Figure 4. Re-application of the layout function on new arguments.
If the designer now performs the layout function with new arguments (Figure 4), all objects, with the exception of the bottom rulebar, are drawn with their dimensions and position relative to their own title object, rather than to the original one used to define the procedure. Since the designer wanted the bottom rulebar's length to be fixed, a voice command describing its dimensions in terms of an absolute numeric value (i.e. "Length-200") rather than a relative one was issued. If the designer had drawn the rulebar without issuing any voice commands, by default, the system would have tried to generalize the dimensions to be relative rather than absolute, which is not what the designer had intended.
The voice input resolved the ambiguities by modifying how the system interpreted the action, which forced it to invoke the appropriate heuristics, as though the user had performed the action in such a way that would cause the system to automatically trigger it. As the system was recording the designer's action, it literally incorporated the voice commands into the internal representation it was defining. The command "Length-one-to-one" which was initially translated into "one times the title's length" to perform the immediate operation correctly, was then generalized to be "one times any title's length" so that it would properly work on other analogous examples. Similarly, the designer issued the command "Align-left," to inform the system that it should view the object's position as being "aligned relative to the title," rather than at a certain set of coordinates, thus altering how the system remembered that action. By using voice input while the mouse action is taking place, users can effectively control how the system interprets and remembers their actions.

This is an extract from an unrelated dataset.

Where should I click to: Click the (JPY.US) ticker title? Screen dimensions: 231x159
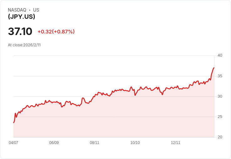(x=22, y=17)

Depending on the scope of its use, voice input can often pose more problems than other means of input for several reasons. In the Turvy experiment described in Chapter 11, users actually said they would rather select from a menu or dialog box than use voice input since they did not trust the capabilities of the voice input device. Recognition of audio sounds in some systems is often poor, and misinterpretation of the voice commands can potentially be worse for input than menus since the failure rate is often higher, and worse than keyboard entry since typing has the advantage of being more forgiving. Using voice input also involves three levels of interpretation: the actual audio sound, its English translation, and its representation as a computational action. In systems which use a rich vocabulary of voice commands, users also have the problem of remembering the commands and knowing which terms they are allowed to say.
The other serious problem with using voice input, is that the voice commands themselves may be ambiguous. Depending on what they are defined to do and the order in which they are issued, their use can result in more ambiguity than other methods. In Mondrian, the default behavior of the system is to establish relationships between the reference point and other objects. If this method was not employed and the user issued the voice command "Align-left," how would the system know what and where to align it to? What if the user issued two conflicting commands, "Align-left" and "Align-center" or issued them in the wrong order? Should the system default to performing and remembering these commands sequentially? If so, then the advantages to using voice input would be no different than that of existing secondary input methods.
Since Mondrian runs in the Macintosh Common Lisp environment, the voice commands' actions were defined as Lisp functions. When the voice commands were executed, their actions were expanded into low-level function calls which were sent to a buffer, enabling the system to directly copy the buffer and evaluate it.